Given that there is no moral reason to prefer the survival of the As to the survival of the Bs, causing Workman’s death is unnecessary. I think it is clearly impermissible – and it clearly wrongs Workman – for you kill Workman to save the As, when you could have saved the same number of lives without killing anyone. Likewise, I think Westland wrongs the people whom it enables the rebels to harm, given that Westland could have saved more lives by treating disease without thereby enabling comparable harms. From Westland’s perspective, the harms it enables the rebels to inflict are unnecessary and unjustified, even if they are justified from the rebels’ perspective.

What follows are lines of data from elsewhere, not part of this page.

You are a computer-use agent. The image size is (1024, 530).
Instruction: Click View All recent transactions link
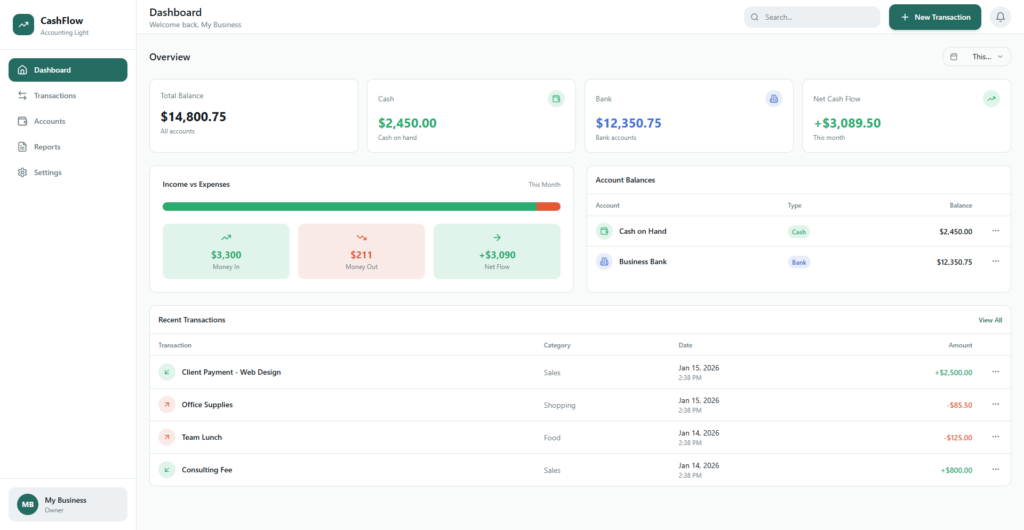tap(989, 320)
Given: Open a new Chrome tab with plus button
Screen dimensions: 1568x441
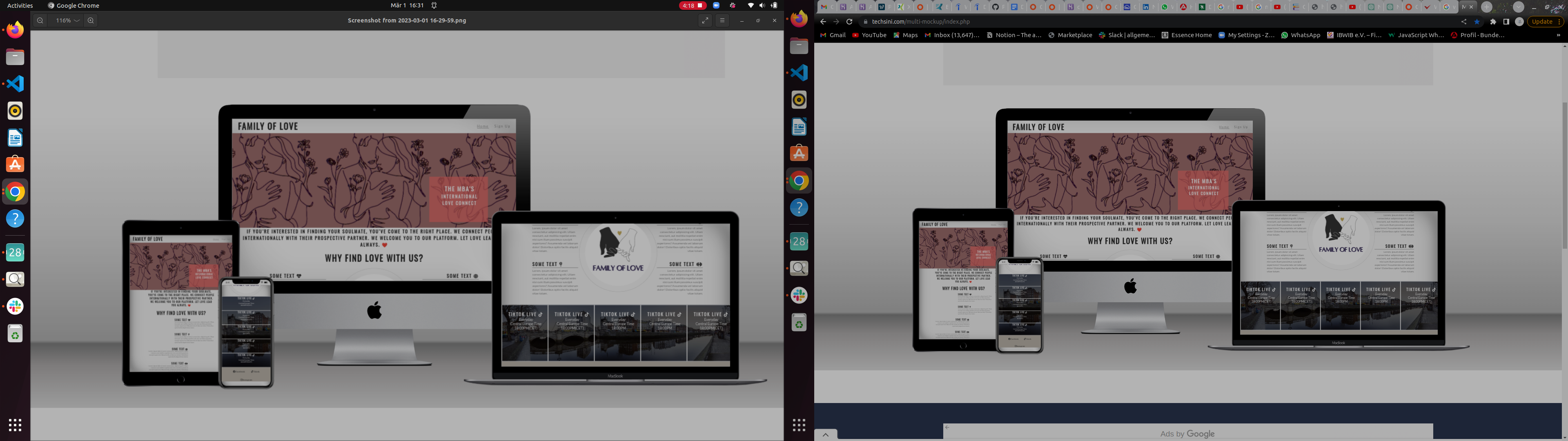Looking at the screenshot, I should pyautogui.click(x=1486, y=7).
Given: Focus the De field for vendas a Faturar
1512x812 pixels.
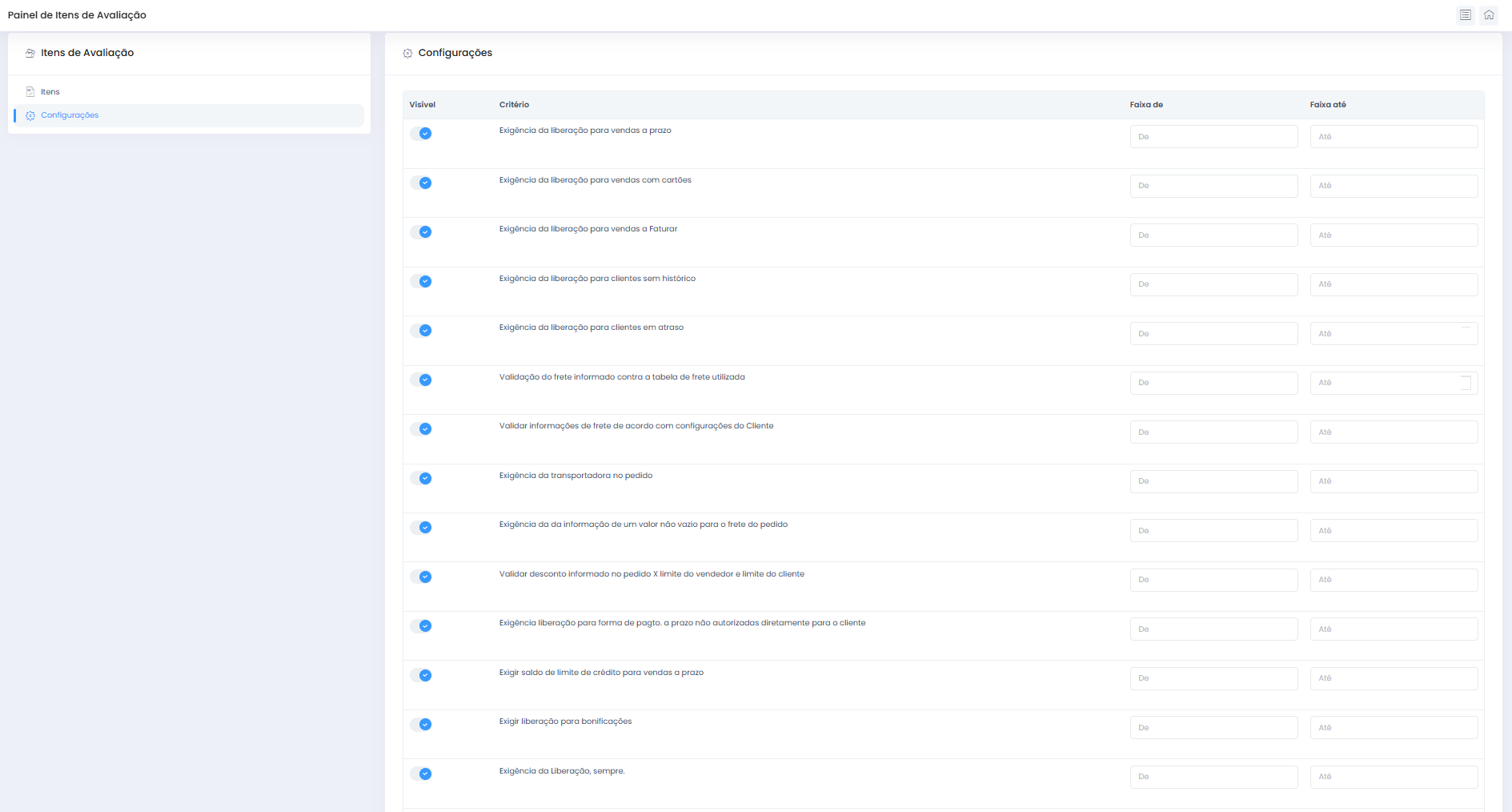Looking at the screenshot, I should [x=1213, y=235].
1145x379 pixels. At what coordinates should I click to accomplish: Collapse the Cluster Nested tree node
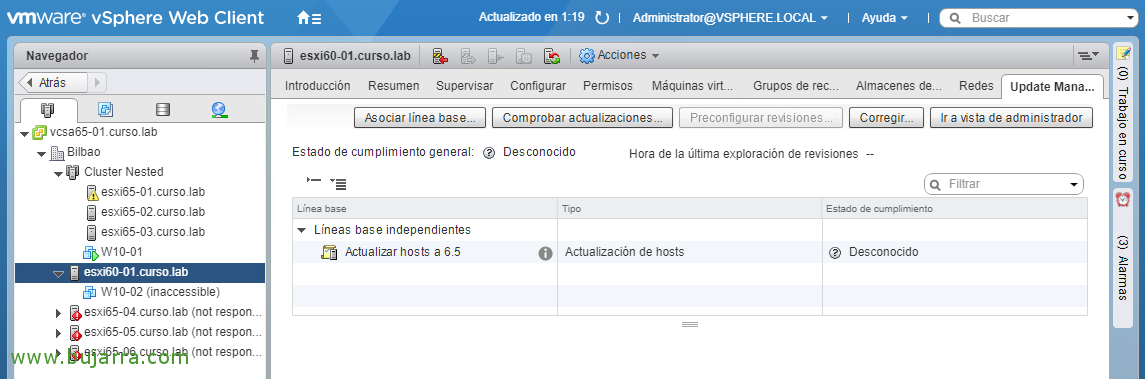click(58, 173)
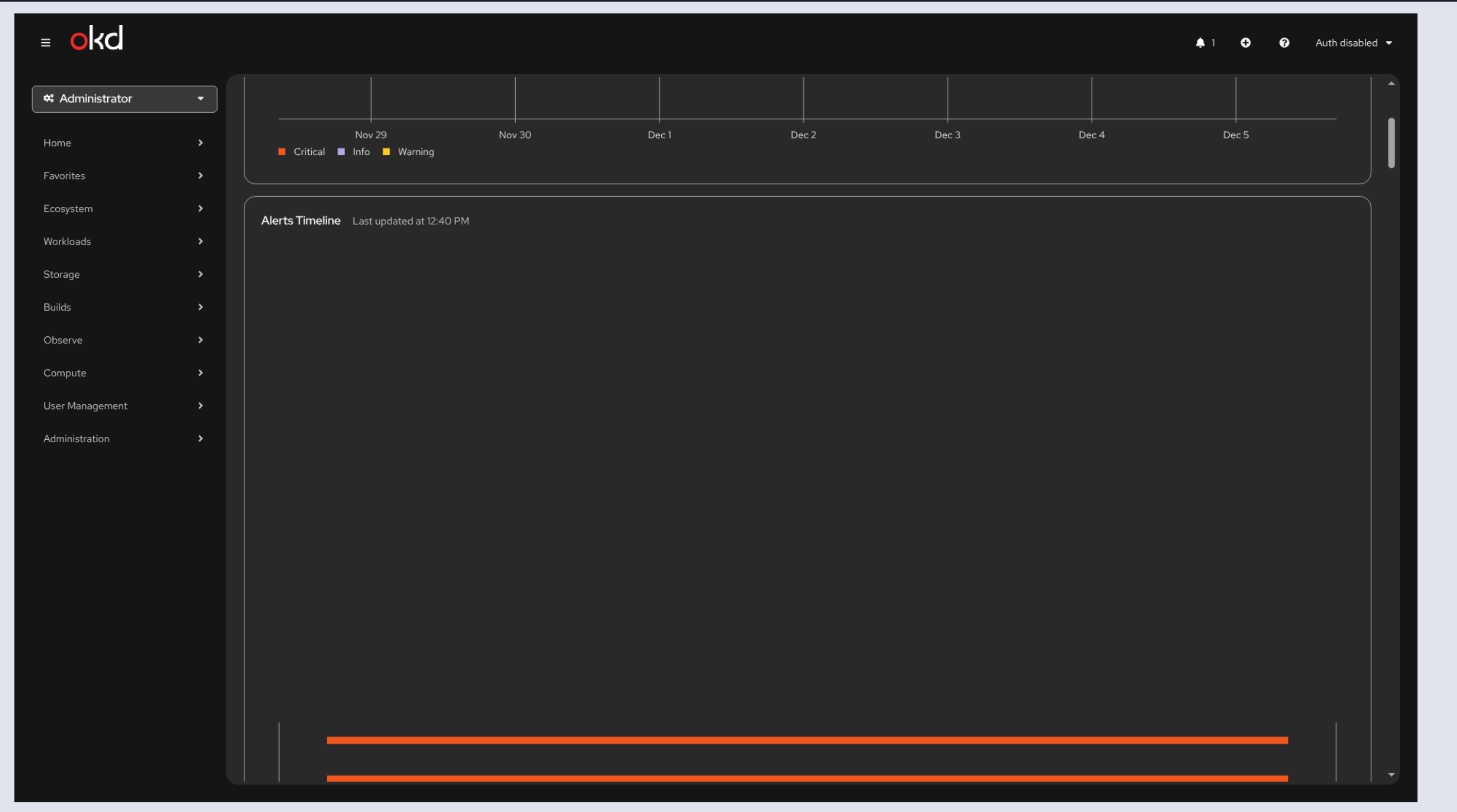Toggle the Warning legend item
Viewport: 1457px width, 812px height.
[416, 151]
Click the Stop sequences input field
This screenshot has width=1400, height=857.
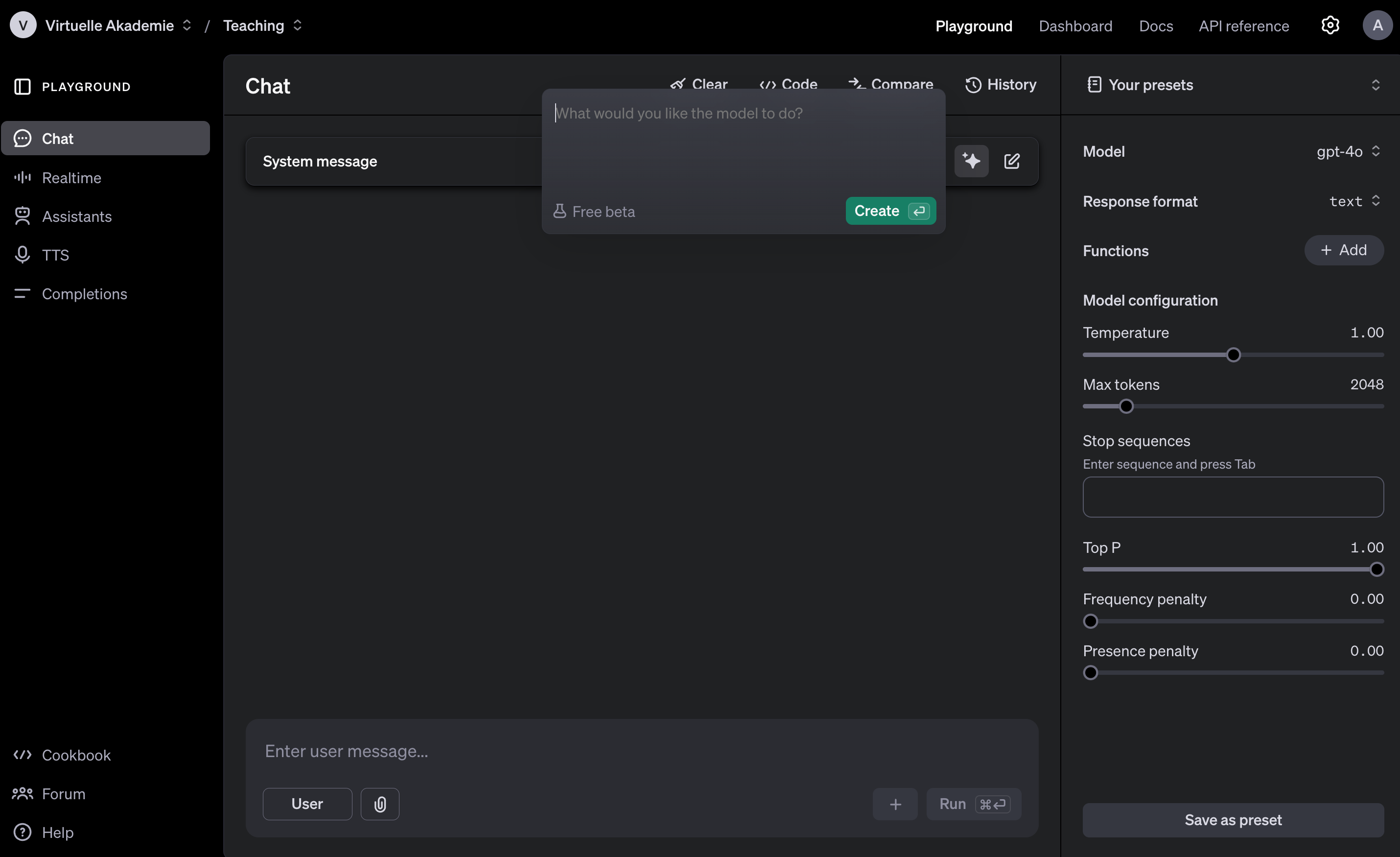coord(1233,497)
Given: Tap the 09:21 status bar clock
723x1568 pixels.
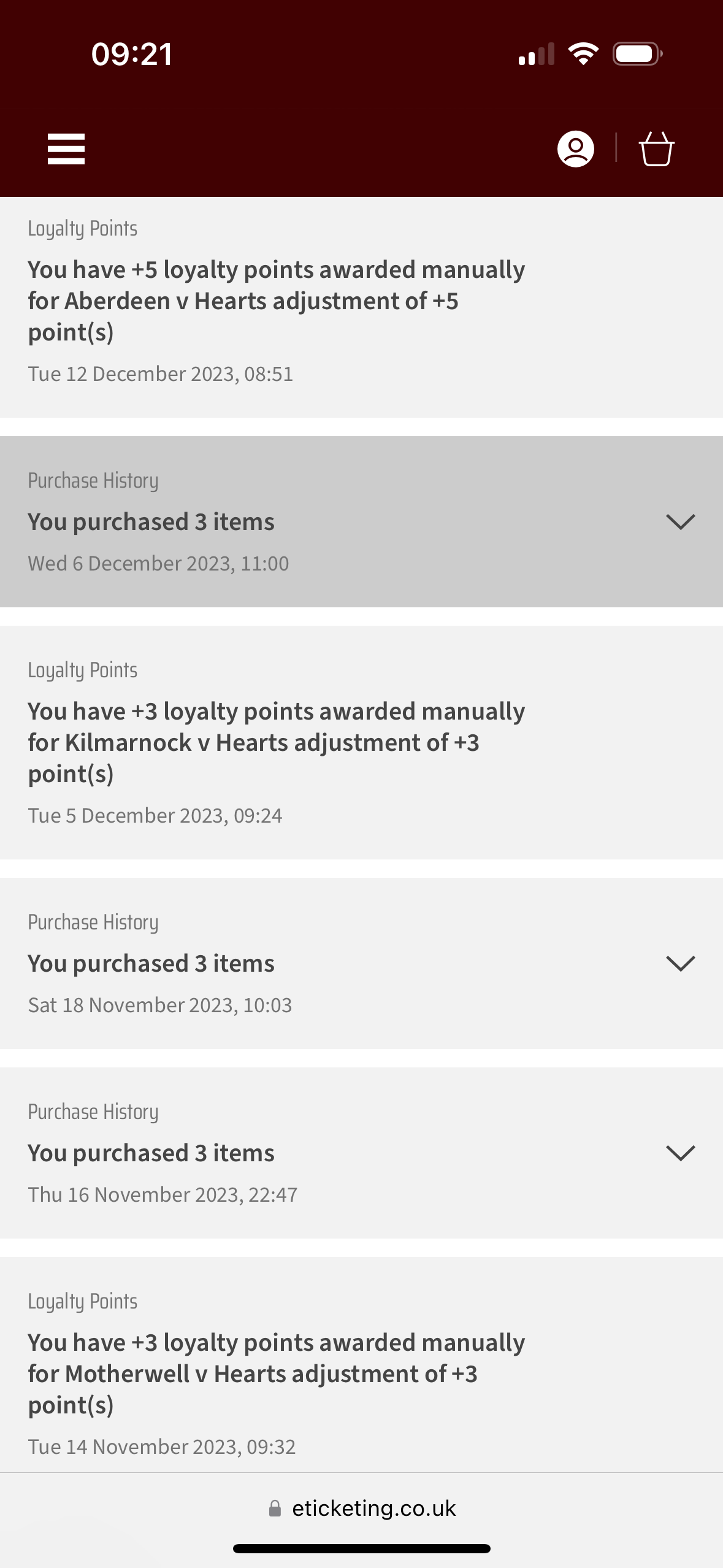Looking at the screenshot, I should click(x=132, y=54).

I argue that this renders Westland liable to bear defensive and compensatory costs for the sake of the (prospective) victims of these harms.
In the paper, I remain neutral on how often these reasons against funding rebels obtain in real life, because the referees rightly pointed out that I was relying on unsubstantiated empirical claims. Here, I’m going get off the fence: I think that funding rebels will nearly always be rendered impermissible by the considerations that I identify. Moreover, I take it that the prima facie empirical case is in my favour, and thus the burden of proof lies with my opponents. Remember that my claims are comparative. I do not say that disease prevention, or other forms of aid, do not cause harm. On the contrary, I grant that aid programmes can inadvertently cause, for example, physical harm, unemployment, and displacement. My claim is that unless they cause harm on a par with a civil war, whilst preventing no more harm than a civil war, then these forms of saving lives are to be preferred to funding rebellions. I am reasonably confident that, usually, funding rebellions causes more harm, and saves fewer lives, than available alternatives.
I don’t see what’s so special about funding rebellions. By the logic of your argument, humanitarian military interventions (which tend to come with collateral damage) would likewise be unjustified if the money used for them could be used to save more people through disease prevention or food programs and without inflicting collateral damage – which means that in the real world humanitarian interventions would almost always be unjustified.
Moreover, your Trolley Choice example is not analogous to the cases of funding (justified) rebellions or engaging in humanitarian interventions: in the latter two cases, one helps to resist or does resist an aggressor. As I argue elsewhere (in On the Ethics of War and Terrorism), there is a right to resist aggressor. Such a right can be overridden, of course, but rights have considerable weight in proportionality calculations. To be sure, the collateral damage inflicted can only be justified by a lesser evil justification, but if a right to resist an aggressor exists, then this right acts in the proportionality consideration as a counter-weight to the collateral damage imposed on innocent bystanders.
To me, at least, it seems simply counter-intuitive to say, as the logic of your argument implies, that if I have the choice of a) stopping ten murderers from murdering ten people by stunning the murderers and collaterally a bystander, and b) saving 10 people by tossing them a life buoy (without stunning a bystander), then I just MUST choose option (b). The fact that option (a) not only saves people, but also saves them from aggressors by way of resisting them, thus defending the social-legal or moral order against these aggressors, should count for something. You surely haven’t shown that it does’t.